#### [Directions]
**1)** Answer these questions from the passage on cosmic rays.
(a) Roughly how many times more energy do the most powerful cosmic rays contain than the particles accelerated in the Large Hadron Collider?
(b) How many of the more energetic cosmic rays does an observatory see per hour?
(c) Where is the prototype detector first being deployed and tested?
**2)** Set down the part of the passage on cosmic rays between "The Jodrell Bank" and "of the SKA.", inclusive.

[Passage provided start]

Scientists have designed and built a prototype particle detector that aims to unlock some of the mysteries surrounding rare cosmic rays that enter Earth’s atmosphere from deep space.

Cosmic rays are made up of highly energetic atomic nuclei and other particles, travelling through space at almost the speed of light. The most powerful of these rays contain approximately ten million times more energy than the particles being accelerated in the Large Hadron Collider at CERN in Switzerland.

But whilst physicists and astronomers have known about the existence of cosmic rays for over a hundred years, very little is known about where they come from or about the particles they’re made of. The challenge for astronomers trying to detect and analyse these rays is that they’re very rare, with an observatory seeing only one or two of the more energetic ones per hour.

The Jodrell Bank Observatory itself was originally founded to help astronomers study cosmic rays with radio antennas. Now, as part of an international team of collaborators, Dr Justin Bray, who is based at Jodrell Bank Centre for Astrophysics, has designed and built a new particle detector that will work with the next generation of radio telescopes, such as the Square Kilometre Array (SKA) telescope. The prototype is first being deployed and tested at the Murchison Widefield Array (MWA) telescope in Western Australia, which will also be the site of the low frequency antennas of the SKA.

[Passage provided end]
[Data extract start]

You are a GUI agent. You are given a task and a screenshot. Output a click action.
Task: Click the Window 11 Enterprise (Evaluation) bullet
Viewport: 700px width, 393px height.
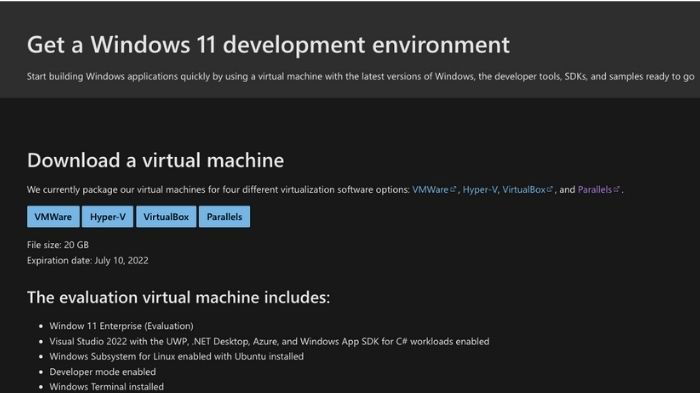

[Data extract end]

#### [Exercise solutions]
**1)**
(a) Approximately ten million times more.
(b) Only one or two.
(c) At the Murchison Widefield Array (MWA) telescope in Western Australia.

**2)**
The Jodrell Bank Observatory itself was originally founded to help astronomers study cosmic rays with radio antennas. Now, as part of an international team of collaborators, Dr Justin Bray, who is based at Jodrell Bank Centre for Astrophysics, has designed and built a new particle detector that will work with the next generation of radio telescopes, such as the Square Kilometre Array (SKA) telescope. The prototype is first being deployed and tested at the Murchison Widefield Array (MWA) telescope in Western Australia, which will also be the site of the low frequency antennas of the SKA.